ABOUT THIS TASK: Copy the lines running from the one that contains "Open the Поддержка menu item" to the end of the entries below, exactly and with no pictures.

Top of ENTRIES PROVIDED

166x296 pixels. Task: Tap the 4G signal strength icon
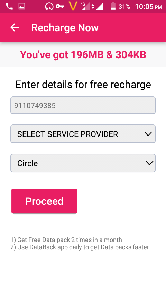click(x=85, y=6)
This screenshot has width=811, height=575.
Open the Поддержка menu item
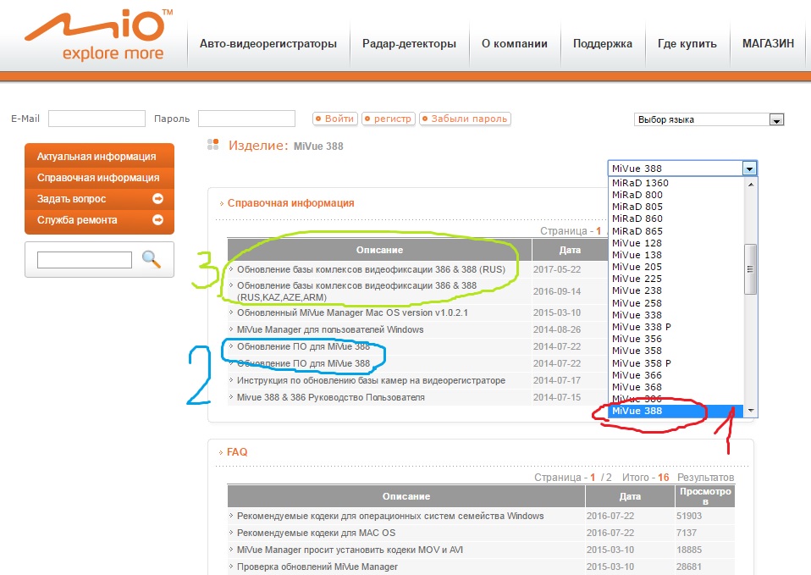(602, 44)
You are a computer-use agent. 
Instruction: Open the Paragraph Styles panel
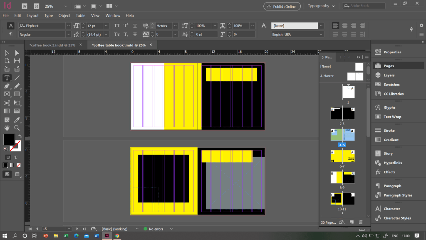coord(397,195)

Bottom of ENTRIES PROVIDED

SOLVED PROBLEM:
Open the Поддержка menu item
(602, 44)
You are a computer-use agent. 
Instruction: Open the Paragraph Styles panel
coord(397,195)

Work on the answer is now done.